◆ **Reading text**:
**********
CHAPMAN: Well, generally it was done with the Government people. The State Department, in dealing with another country, would generally use the language of a three mile limit, but actually that had never been officially established one way or another. It had been used, and had been accepted as one of the principles in the discussion of this, that the state had at one time had some jurisdiction, but they had never obtained any

[493]

affirmative rights to the minerals under the sea. They had never established it. Texas was the only state that had a real sound legal base for justifying their claim to their right to their own lands under the whole state, because when they came into the Union, there was a condition in the legislation that they kept all their public land; they kept all of their land. They didn't give any to the Federal Government; they kept it all.

HESS: That's right, there are no public lands in Texas.

CHAPMAN: In Texas, no, never has been. It never has been...

HESS: Didn't they join the rest of the states by treaty?

CHAPMAN: Yes, they came into the Union really through a treaty arrangement. That was the process that they used to come in and at their request, and then at our consent, they were taken into the

[494]

Union by negotiations. Many points like this one were clarified in that, and that's something that should be read to see the basis for that clarification--to see why they were concerned about it. By they, I mean the oil operators who were operating on the coast line, and they were having to use very expensive materials to get these wells drilled and produced under the water. They discovered it was obviously a more expensive operation than just straight dry land drilling up on high land. And that was an expensive problem that developed into this submerged water land, and when the cost of it was discovered, that slowed down the pressure for a while, of many people wanting to get these leases, because they didn't think they could afford to finance them in most cases. But then pretty soon the major companies worked out the problems. The engineering problems especially were so expensive, but they worked that out pretty soon and got that straight.

[495]

Now you come back to the question. Mr. Pauley was one of many who had applications for leases on the submerged lands that he had filed with the states. He also held what is known as land script. We used to refer to them, and we do now in the language of the bill and the language of all the memos and so on that went into this, as "land script." That was land that had been given to some individual, or to some corporations in a few cases, because of contributions that they had made. It gave certain individuals a lease to that land because of some great contribution he had made in the Civil War.
**********
◆ **Instruction A**:
In the interview, what condition in Texas's admission to the Union gave the state a sound legal basis for its land claim?
◆ **Instruction B**:
Please summarize the interview in two sentences.
◆ **Instruction C**:
Write what comes next in the interview, picking up after its final sentence.

(Items listed in a dataset)
**********
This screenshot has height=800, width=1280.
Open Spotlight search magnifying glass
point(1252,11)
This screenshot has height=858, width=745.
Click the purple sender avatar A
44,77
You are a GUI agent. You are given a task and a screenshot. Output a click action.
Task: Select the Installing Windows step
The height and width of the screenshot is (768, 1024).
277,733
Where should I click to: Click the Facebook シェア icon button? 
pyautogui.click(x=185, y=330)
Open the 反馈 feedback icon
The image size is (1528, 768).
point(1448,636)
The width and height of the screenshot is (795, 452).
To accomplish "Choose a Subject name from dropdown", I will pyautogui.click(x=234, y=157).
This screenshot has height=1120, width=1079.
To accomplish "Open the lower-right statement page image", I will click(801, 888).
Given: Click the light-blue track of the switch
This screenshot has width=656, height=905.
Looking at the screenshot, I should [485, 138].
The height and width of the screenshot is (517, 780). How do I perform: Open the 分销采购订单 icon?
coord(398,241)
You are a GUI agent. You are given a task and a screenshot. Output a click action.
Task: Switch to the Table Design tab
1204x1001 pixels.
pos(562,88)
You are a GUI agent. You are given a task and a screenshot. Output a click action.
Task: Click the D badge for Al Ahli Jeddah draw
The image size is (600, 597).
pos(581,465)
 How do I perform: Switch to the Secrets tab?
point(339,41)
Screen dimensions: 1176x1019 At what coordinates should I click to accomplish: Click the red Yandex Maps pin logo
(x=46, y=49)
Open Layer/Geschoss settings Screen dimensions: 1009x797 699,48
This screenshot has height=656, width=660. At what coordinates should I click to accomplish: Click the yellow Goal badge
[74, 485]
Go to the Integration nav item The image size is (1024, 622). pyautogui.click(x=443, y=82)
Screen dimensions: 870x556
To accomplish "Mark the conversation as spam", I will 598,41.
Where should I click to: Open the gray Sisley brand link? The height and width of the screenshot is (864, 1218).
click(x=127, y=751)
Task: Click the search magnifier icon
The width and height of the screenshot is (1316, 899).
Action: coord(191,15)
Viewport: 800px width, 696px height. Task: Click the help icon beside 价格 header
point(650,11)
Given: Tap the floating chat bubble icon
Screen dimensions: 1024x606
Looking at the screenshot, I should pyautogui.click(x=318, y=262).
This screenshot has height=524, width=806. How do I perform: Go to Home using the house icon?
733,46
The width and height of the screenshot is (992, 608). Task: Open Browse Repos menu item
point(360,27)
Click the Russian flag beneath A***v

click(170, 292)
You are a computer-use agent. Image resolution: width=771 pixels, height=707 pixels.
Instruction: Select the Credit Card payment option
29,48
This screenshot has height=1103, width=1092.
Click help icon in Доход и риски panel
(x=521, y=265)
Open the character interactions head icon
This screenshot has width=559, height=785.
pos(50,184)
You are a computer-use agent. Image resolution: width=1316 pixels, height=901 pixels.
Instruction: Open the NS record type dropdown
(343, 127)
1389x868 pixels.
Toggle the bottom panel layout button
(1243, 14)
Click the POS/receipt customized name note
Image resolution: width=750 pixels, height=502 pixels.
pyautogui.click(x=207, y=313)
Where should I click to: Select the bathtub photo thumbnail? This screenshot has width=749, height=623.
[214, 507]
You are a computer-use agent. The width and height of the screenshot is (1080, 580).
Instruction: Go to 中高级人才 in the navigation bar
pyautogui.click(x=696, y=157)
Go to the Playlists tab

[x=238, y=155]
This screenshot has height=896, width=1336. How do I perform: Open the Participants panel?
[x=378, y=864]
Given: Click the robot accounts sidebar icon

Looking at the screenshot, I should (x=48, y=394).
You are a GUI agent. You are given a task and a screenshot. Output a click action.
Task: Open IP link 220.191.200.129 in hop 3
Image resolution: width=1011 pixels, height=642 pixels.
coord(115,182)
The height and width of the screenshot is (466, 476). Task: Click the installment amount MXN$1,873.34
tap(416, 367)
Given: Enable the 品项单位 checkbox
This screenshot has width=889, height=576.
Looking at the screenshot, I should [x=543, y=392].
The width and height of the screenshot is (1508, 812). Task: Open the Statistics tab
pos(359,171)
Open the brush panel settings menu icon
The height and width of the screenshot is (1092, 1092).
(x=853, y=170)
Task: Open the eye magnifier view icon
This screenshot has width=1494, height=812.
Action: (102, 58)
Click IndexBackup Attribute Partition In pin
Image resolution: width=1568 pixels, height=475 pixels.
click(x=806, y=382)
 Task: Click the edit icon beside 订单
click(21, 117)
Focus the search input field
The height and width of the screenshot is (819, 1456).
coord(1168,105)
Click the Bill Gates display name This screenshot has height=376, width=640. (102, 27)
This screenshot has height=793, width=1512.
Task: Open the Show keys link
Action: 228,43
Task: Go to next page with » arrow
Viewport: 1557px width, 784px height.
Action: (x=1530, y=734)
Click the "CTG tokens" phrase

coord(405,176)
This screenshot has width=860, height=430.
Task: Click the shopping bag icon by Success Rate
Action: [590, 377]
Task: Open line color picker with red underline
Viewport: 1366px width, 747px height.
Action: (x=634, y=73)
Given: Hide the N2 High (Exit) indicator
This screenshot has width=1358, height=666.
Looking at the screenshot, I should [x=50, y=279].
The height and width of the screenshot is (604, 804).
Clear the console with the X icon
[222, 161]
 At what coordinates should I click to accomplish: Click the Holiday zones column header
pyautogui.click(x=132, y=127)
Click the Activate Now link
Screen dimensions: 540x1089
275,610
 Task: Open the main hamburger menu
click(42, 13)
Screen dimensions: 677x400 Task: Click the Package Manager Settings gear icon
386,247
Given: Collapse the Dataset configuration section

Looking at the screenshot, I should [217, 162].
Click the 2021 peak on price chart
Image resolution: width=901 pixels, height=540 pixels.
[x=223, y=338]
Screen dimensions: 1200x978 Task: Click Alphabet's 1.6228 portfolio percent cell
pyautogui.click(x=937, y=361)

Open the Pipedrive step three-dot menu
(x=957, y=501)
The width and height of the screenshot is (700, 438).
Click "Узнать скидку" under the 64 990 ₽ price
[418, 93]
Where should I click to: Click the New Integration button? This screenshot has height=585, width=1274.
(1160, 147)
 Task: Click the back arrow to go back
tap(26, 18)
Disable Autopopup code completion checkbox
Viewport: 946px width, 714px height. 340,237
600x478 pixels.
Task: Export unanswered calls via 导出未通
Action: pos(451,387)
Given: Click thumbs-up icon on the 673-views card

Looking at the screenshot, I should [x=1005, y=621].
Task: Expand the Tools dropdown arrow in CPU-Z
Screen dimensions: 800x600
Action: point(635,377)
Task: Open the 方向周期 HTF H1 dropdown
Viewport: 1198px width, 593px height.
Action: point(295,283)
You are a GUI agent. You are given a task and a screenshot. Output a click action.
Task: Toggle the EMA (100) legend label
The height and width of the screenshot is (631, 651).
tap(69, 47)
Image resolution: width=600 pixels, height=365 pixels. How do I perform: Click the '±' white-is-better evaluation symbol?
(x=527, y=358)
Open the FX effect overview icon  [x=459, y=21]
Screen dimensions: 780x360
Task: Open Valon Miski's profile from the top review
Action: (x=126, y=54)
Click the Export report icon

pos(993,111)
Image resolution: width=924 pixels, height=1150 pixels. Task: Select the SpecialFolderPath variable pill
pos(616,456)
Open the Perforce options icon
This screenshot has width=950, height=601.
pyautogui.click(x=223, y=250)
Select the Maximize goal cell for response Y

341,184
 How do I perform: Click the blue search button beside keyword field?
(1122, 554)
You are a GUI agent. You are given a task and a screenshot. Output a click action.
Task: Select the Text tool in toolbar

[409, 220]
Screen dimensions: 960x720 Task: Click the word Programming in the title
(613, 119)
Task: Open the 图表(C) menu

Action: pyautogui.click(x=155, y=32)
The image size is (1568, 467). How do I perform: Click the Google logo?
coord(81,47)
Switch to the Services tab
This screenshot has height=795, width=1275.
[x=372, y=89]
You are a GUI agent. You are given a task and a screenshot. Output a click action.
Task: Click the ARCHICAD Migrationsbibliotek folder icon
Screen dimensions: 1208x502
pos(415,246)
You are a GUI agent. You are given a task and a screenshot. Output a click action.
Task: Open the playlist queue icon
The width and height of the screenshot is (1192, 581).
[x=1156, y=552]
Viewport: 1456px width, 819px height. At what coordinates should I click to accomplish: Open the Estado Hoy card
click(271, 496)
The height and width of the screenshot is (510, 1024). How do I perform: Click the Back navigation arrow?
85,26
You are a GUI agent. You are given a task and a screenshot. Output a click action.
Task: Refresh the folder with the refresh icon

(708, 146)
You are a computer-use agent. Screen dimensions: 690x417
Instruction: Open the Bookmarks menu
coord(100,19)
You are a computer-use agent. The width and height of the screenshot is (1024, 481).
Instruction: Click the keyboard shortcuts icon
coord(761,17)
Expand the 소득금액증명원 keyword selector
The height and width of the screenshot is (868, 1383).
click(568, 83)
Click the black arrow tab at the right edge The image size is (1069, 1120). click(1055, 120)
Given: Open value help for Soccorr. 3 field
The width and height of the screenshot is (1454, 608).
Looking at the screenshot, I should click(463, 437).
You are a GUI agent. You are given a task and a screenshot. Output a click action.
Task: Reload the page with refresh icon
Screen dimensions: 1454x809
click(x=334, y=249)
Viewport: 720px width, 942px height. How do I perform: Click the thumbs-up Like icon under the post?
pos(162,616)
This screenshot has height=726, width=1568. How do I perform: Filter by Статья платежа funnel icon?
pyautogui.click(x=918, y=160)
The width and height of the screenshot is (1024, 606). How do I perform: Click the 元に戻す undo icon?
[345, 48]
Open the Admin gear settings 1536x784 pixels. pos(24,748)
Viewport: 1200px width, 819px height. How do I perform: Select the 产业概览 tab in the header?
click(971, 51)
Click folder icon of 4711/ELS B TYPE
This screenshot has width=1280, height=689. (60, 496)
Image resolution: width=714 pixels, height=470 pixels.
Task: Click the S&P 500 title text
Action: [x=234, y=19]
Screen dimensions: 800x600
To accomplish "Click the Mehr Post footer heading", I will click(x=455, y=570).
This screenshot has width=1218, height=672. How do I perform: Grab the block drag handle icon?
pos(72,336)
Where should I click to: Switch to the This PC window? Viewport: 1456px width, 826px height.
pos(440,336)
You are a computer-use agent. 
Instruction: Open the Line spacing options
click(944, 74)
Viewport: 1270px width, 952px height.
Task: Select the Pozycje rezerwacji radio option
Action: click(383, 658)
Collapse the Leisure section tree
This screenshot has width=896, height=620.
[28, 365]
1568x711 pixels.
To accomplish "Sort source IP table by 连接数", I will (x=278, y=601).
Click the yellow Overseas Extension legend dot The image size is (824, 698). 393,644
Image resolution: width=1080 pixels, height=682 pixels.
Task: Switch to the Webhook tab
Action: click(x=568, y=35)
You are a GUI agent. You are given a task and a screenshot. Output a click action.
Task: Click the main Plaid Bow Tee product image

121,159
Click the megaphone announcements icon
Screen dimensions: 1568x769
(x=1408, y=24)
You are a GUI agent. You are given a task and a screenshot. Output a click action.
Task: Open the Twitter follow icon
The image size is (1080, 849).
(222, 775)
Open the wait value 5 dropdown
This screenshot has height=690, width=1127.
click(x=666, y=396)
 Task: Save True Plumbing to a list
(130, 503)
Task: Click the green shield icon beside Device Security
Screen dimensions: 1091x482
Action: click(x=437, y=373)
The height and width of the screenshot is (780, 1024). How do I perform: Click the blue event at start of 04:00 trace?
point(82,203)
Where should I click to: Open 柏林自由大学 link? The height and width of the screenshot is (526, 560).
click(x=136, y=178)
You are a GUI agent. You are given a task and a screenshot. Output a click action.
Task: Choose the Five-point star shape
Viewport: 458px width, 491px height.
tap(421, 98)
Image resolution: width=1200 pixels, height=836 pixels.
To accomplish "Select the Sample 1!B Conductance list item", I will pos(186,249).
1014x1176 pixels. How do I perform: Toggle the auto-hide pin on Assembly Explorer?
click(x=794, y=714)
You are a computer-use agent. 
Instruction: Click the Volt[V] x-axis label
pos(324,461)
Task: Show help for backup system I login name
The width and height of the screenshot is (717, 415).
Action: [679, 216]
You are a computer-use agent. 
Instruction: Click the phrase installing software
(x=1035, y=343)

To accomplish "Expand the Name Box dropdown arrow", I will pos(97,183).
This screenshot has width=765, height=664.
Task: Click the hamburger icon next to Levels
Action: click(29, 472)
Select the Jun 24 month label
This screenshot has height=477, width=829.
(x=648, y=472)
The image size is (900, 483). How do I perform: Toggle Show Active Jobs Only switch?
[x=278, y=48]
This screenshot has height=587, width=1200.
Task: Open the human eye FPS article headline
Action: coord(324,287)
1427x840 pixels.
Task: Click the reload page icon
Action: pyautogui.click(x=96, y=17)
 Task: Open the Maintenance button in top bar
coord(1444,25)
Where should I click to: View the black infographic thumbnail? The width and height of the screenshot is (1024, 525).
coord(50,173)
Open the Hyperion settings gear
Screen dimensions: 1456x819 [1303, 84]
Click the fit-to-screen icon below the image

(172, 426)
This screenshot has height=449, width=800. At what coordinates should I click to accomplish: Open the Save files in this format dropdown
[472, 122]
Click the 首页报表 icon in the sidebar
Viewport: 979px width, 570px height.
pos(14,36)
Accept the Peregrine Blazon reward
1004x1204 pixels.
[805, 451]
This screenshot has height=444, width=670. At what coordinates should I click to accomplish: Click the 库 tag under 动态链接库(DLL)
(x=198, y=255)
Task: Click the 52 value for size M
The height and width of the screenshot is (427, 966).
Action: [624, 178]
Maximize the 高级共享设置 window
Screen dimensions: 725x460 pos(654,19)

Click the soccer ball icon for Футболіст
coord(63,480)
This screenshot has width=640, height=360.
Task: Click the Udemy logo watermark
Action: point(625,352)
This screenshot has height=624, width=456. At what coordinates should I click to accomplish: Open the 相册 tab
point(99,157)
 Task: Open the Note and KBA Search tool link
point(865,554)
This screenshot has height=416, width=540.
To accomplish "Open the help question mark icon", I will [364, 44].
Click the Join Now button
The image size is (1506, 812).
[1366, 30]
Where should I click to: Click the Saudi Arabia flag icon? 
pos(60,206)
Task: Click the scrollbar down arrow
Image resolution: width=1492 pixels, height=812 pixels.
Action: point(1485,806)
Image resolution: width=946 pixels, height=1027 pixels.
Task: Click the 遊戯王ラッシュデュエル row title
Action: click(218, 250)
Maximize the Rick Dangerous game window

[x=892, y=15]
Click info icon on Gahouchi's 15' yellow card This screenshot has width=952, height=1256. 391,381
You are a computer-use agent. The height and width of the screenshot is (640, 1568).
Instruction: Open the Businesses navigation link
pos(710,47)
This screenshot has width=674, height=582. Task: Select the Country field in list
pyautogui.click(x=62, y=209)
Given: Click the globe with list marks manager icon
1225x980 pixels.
**********
◆ **Task output A**:
When Texas came into the Union, the legislation let it keep all of its public land, with none given to the Federal Government.

◆ **Task output B**:
Chapman says the states had never established affirmative rights to minerals under the sea, and only Texas had a sound legal basis for its claim, because it kept all its public land when it joined the Union through a treaty arrangement. He adds that drilling under water proved more expensive than drilling on dry land, which slowed demand for leases until the major companies worked out the engineering problems, and that Mr. Pauley had filed lease applications with the states and also held land script.

◆ **Task output C**:
HESS: That's right; a good deal of land script was given out to survivors of the Civil War.

CHAPMAN: That's right, and you see a lot of people who made contributions to the war effort on the Federal side, who got a lot of land script leases. He'd be given 50,000 acres on

[496]

such and such a coast line, and be identified that way and he'd be given so many acres--and it was free; it didn't cost him anything. It was a free gift, outright, and they began to sell that script to different individuals. They began to trade it sort of like they would stock on the market.

HESS: Mr. Bartley mentions on page 245 of his book that one of the people who did this was Mr. E. L. Cord. He identifies him as the "onetime manufacturer of the fabulous front-wheel drive Cord automobile." He and ten associates managed to find and buy a goodly amount of script reportedly exceeding one million dollars in the process. So Cord was one of the men who did this too. Now this was down...

CHAPMAN: Now he was one of the men that was taking a leading part in buying up all the script he could buy from different private citizens who had some grants given to them, and they'd sell that script

[497]

to Cord or his group; they'd buy it for a little of nothing as a rule.

HESS: Bartley said that Cord’s group filed applications in the Gulf of Mexico and California offshore lands in the extent of 4,138 acres. So, when the Government gave the land script they thought it was to be used for land out West, but Cord and his associates were taking it and trying to obtain offshore submerged oil leases, right?

CHAPMAN: That was principally what they got off on. They wanted the submerged land to drill under when they discovered that it was so perfected in certain places, and those wells are rather productive when they do hit them.

HESS: You get your money back, don't you?

CHAPMAN: You do, and you can get it back and you get it back rather fast; and with this write-off that they have on their tax situation, they get that written off very fast. Of course, remember in

[498]

most cases they bought those leases for very little or nothing. Cord bought up for himself and this group; he bought up a lot of land I've forgotten how many acres it was, but it was a very large amount.

HESS: Well, it says here 4,138.

CHAPMAN: Well, that's about right; that's about what my memory is, that...

HESS: They went down to the Gulf of Mexico and positioned themselves around where he thought oil might be found; 1,932 acres he filed applications on, of submerged lands in the Gulf of Mexico. Bartley said that he tried to bunch some of the script in one acre parcels around 34 producing wells. So, he would go out where there was a producing well and then lay claim to submerged lands around it.

CHAPMAN: That's right.

HESS: It says on November the 21st of 1951, you refused

[499]

to exchange the land for the land script on the grounds that the tracts were not public lands.

CHAPMAN: That's right.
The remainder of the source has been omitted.